O Banco Santander poderá também providenciar crédito para a Telefônica, sediada em Madri, disseram essas fontes, que pediram para não ter seus nomes divulgados pelo fato de os detalhes da operação serem confidenciais.
A Telefônica fez em 7 de outubro uma oferta pela compra da operadora de telefonia brasileira, sediada em Curitiba (PR), de R$ 48 por ação, superando a proposta de compra da Vivendi, de R$ 42 por ação.

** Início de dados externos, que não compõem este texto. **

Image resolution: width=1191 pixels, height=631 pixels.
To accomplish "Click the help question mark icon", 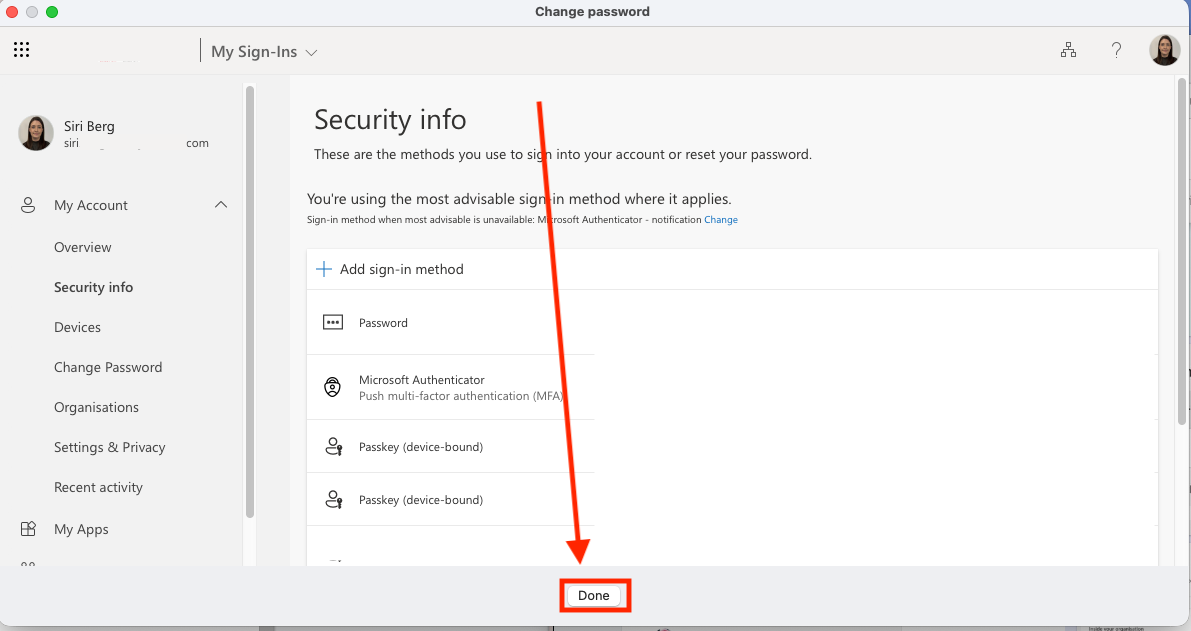I will click(x=1117, y=49).
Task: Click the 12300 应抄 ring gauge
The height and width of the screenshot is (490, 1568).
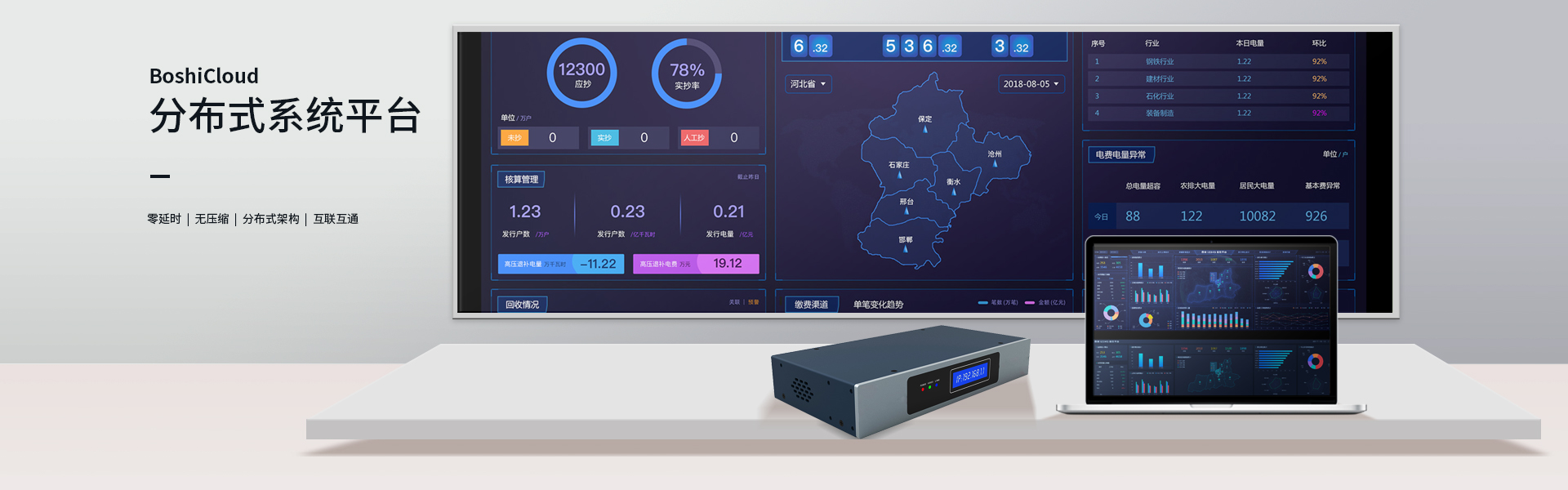Action: point(581,74)
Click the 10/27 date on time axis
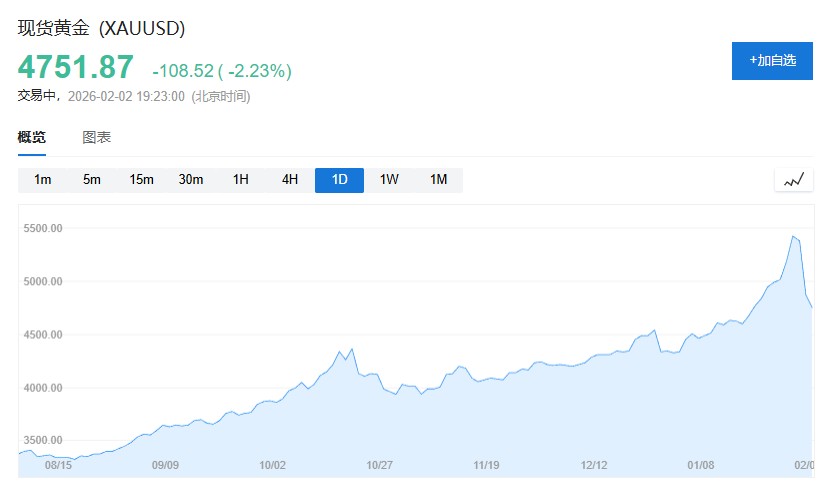Viewport: 832px width, 486px height. [x=379, y=465]
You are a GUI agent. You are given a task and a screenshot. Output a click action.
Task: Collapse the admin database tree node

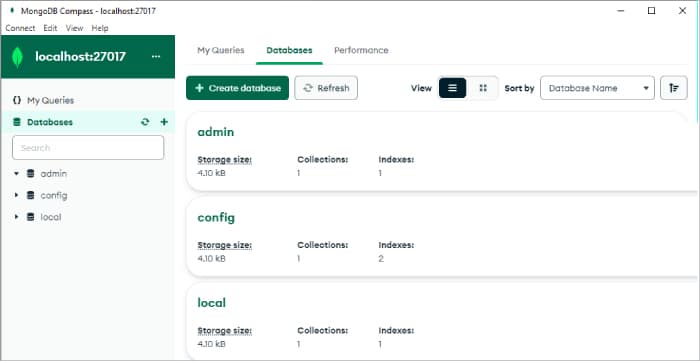[17, 174]
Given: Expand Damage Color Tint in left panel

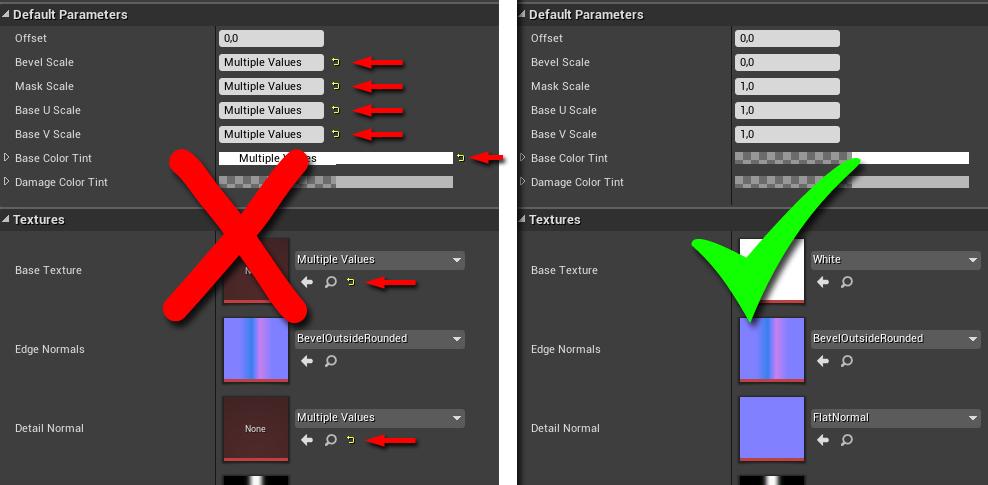Looking at the screenshot, I should click(x=7, y=182).
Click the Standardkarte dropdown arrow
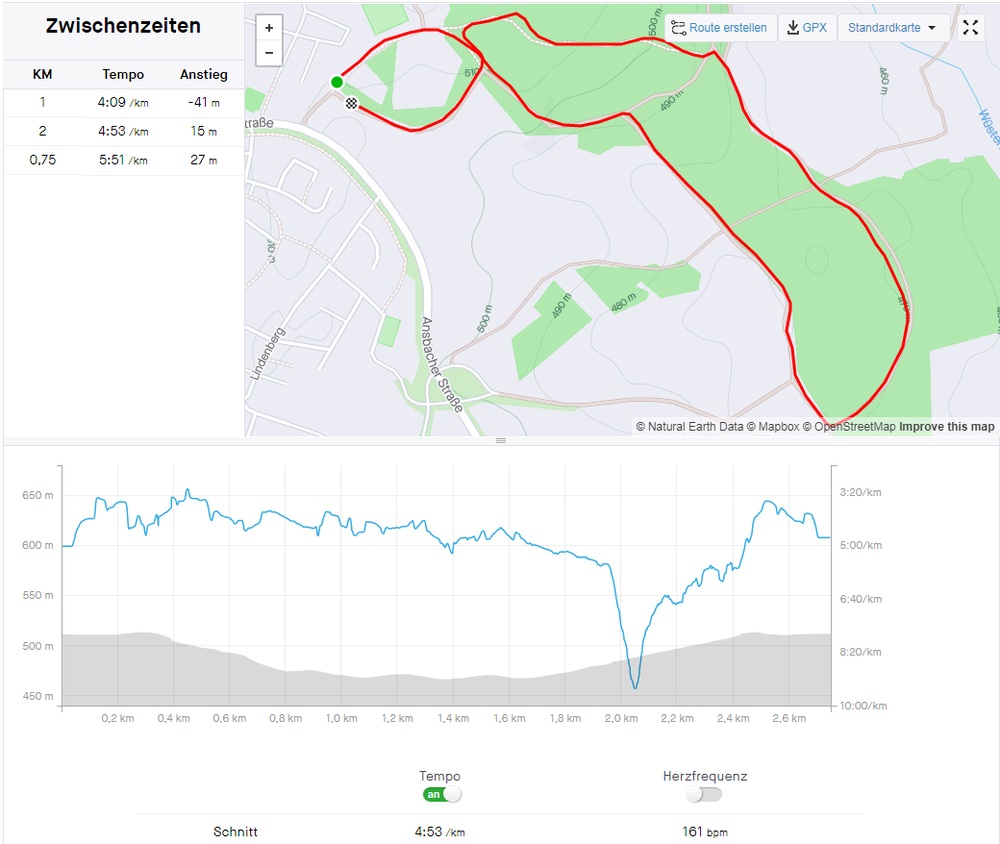This screenshot has height=844, width=1000. (932, 28)
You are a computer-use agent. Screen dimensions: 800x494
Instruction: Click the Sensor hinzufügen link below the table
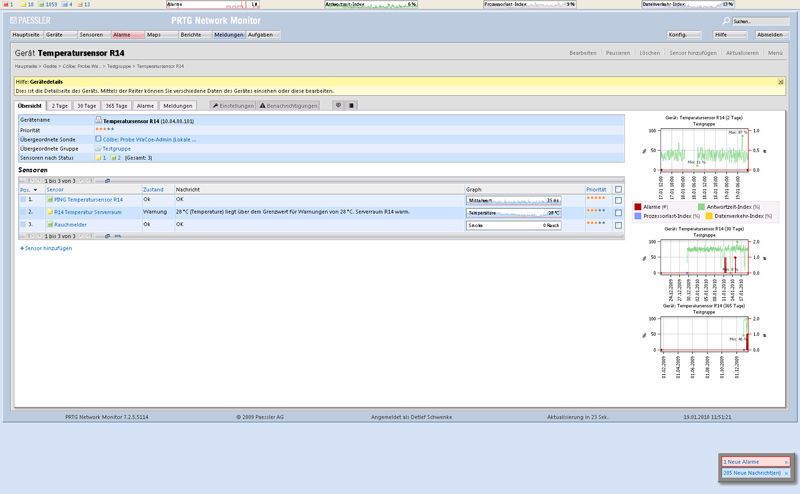46,247
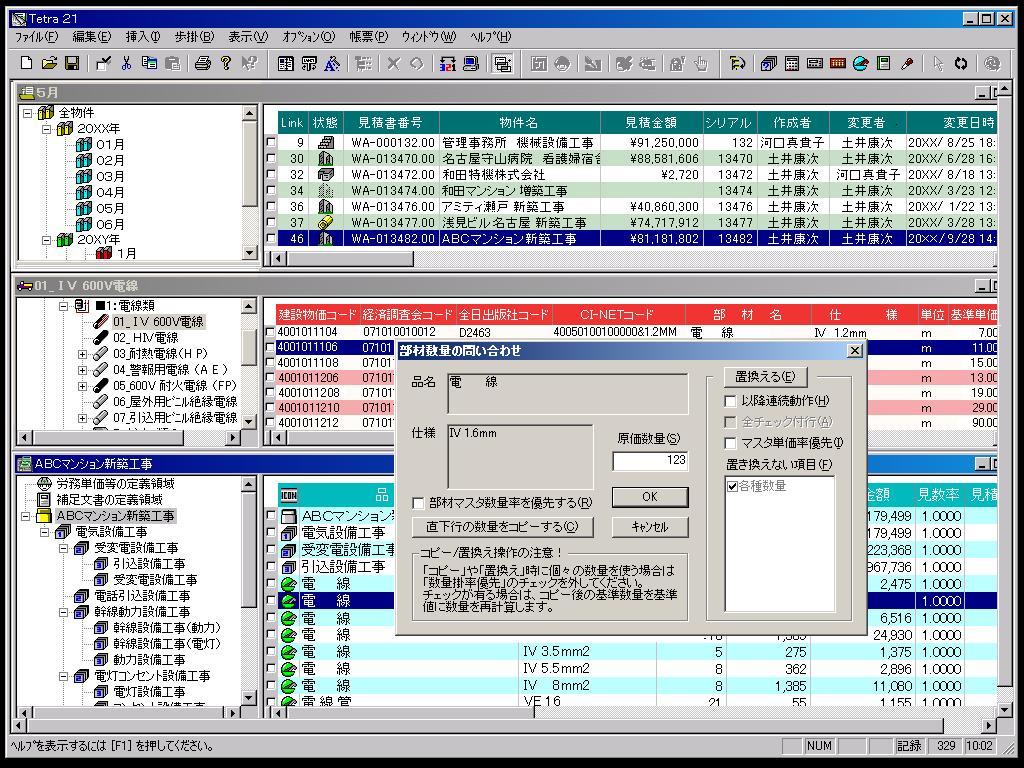Expand the 03_耐熱電線(HP) tree node
This screenshot has width=1024, height=768.
point(83,354)
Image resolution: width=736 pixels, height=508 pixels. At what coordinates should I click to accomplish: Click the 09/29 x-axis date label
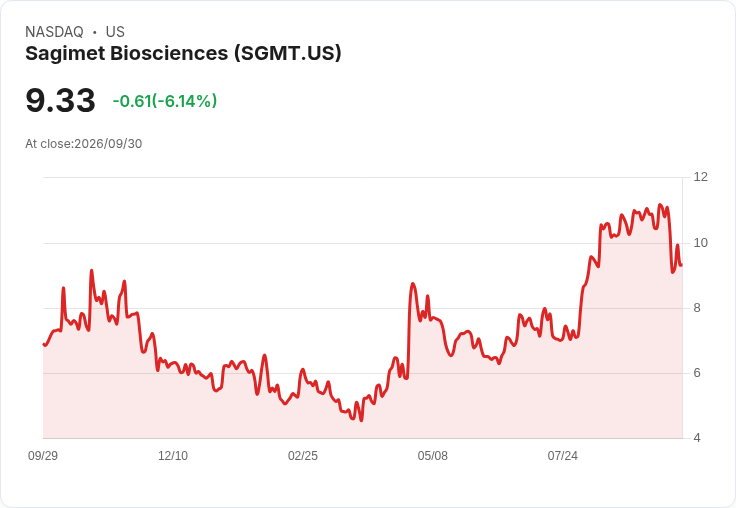[x=43, y=456]
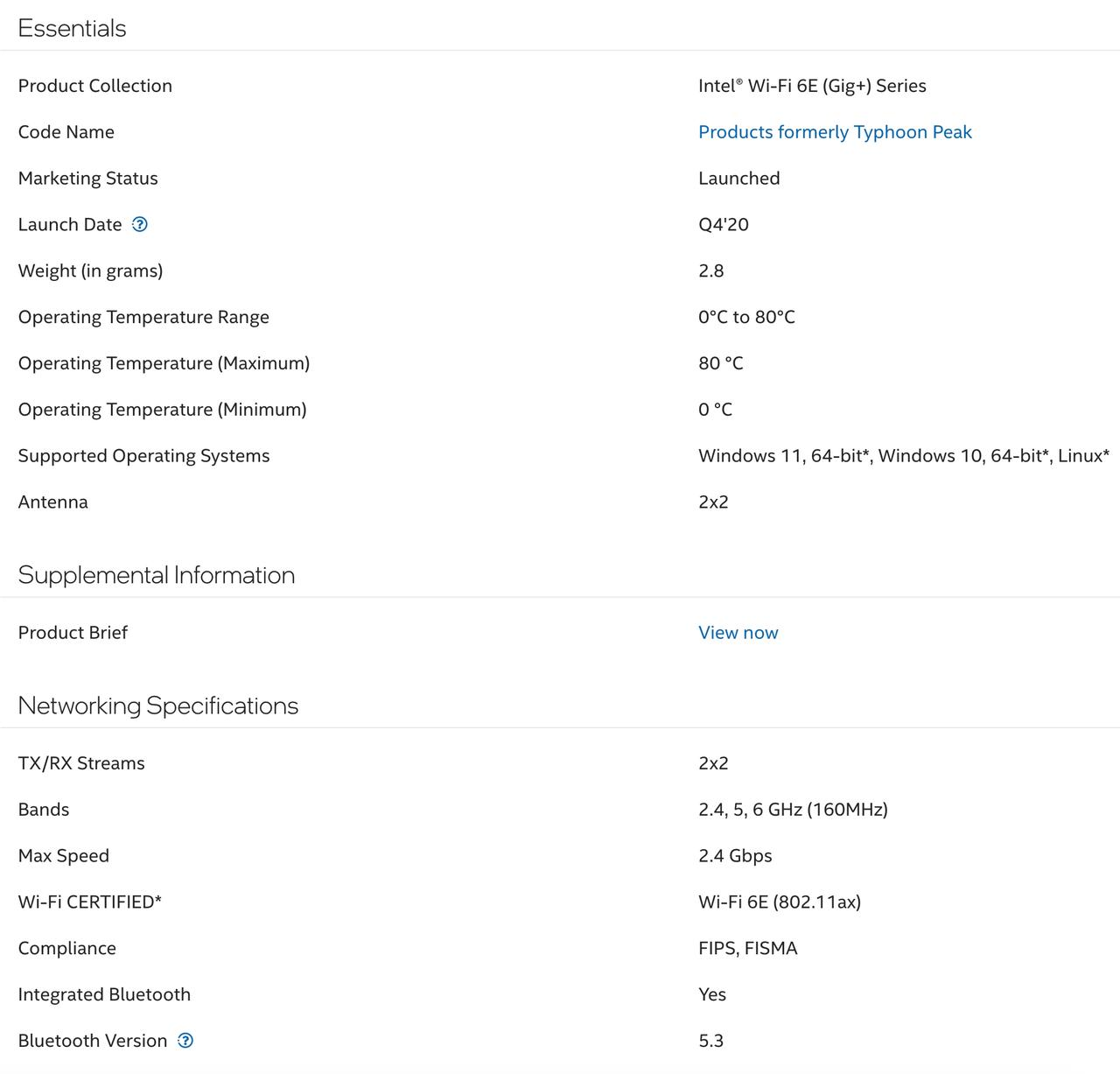Screen dimensions: 1120x1074
Task: Click the Essentials section heading
Action: [72, 28]
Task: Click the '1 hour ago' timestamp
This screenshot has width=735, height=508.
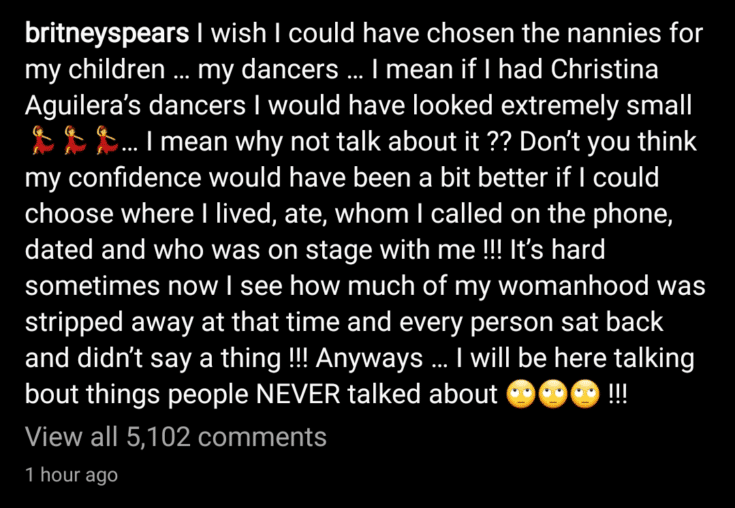Action: coord(71,475)
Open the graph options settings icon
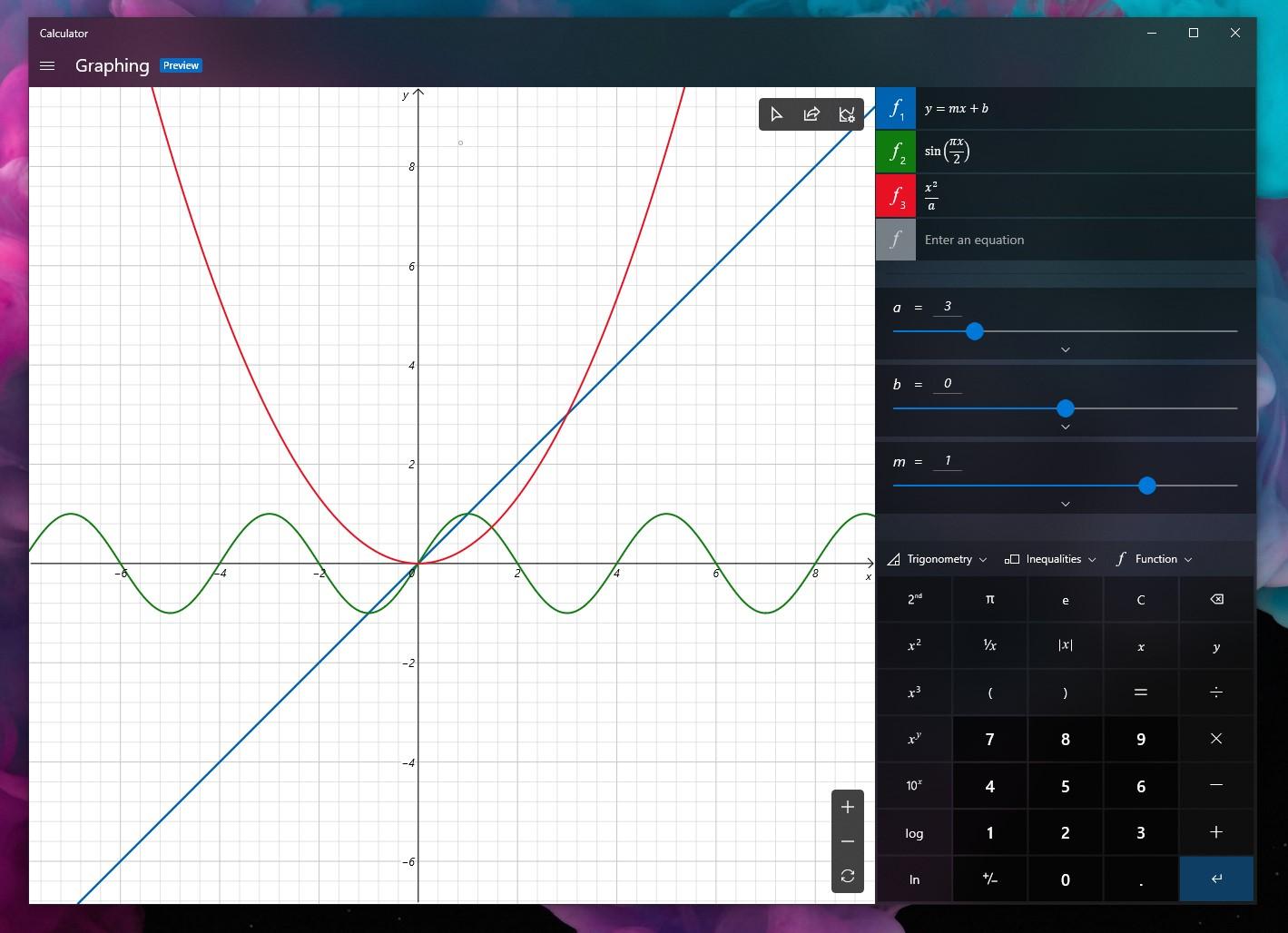 (x=846, y=114)
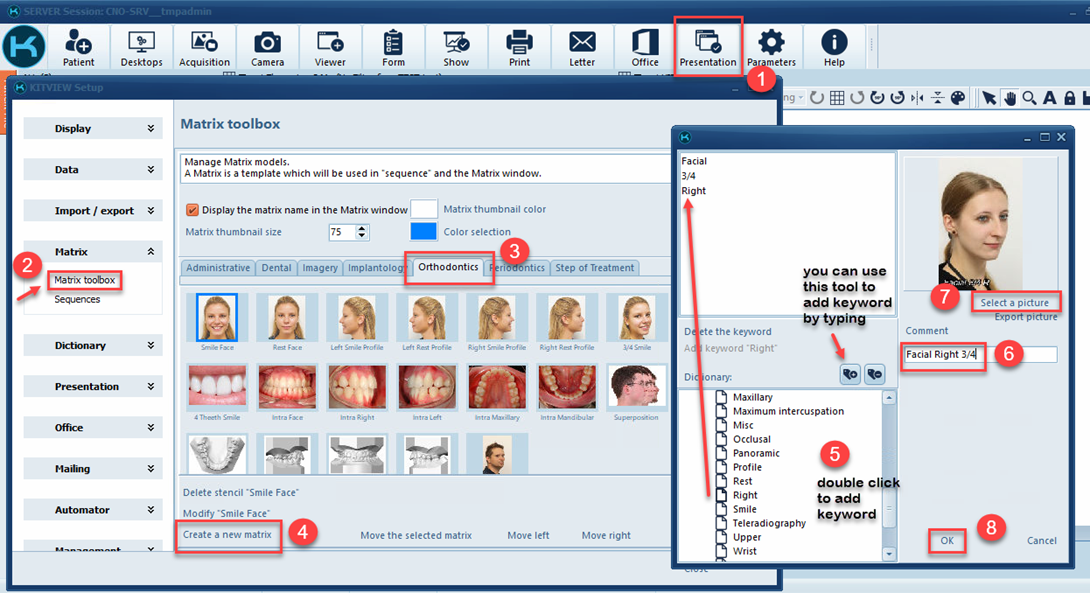Switch to the Dental tab
This screenshot has width=1090, height=593.
(x=276, y=268)
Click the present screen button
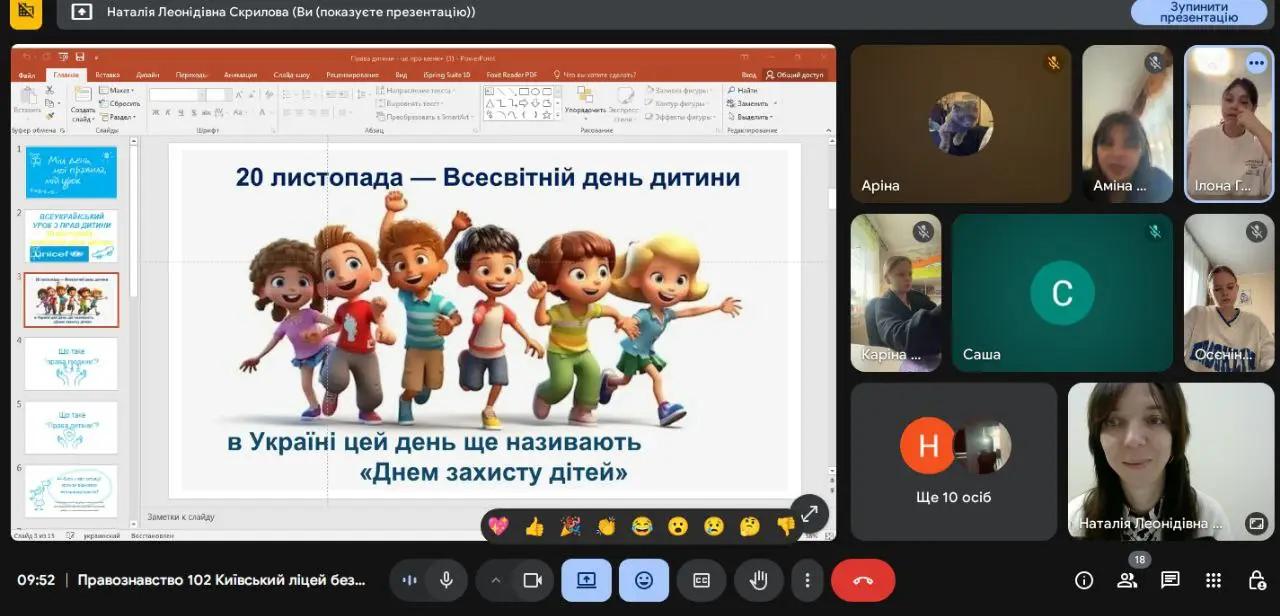This screenshot has height=616, width=1280. coord(586,580)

A proposta da Telefônica pela compra da GVT intensificou as perspectivas de uma guerra de ofertas, que refletiria o aumento da demanda por ativos de mercados emergentes, de crescimento mais acelerado que as economias ocidentais.
A Vivendi disse que está examinando as alternativas, sem informar se vai fazer uma contraproposta pela compra da GVT.
Uma porta-voz da Telefônica preferiu não comentar, no que foi imitada por sua colega do JPMorgan de Londres. Um porta-voz do Santander de Madri não pôde se pronunciar de imediato.
A GVT fornece serviços de telecomunicações com acesso de banda larga à Internet e ligações por Voice over Internet Protocol (VoIP), respondendo por cerca de 11% do mercado nos nove Estados, acrescidos do Distrito Federal, onde opera.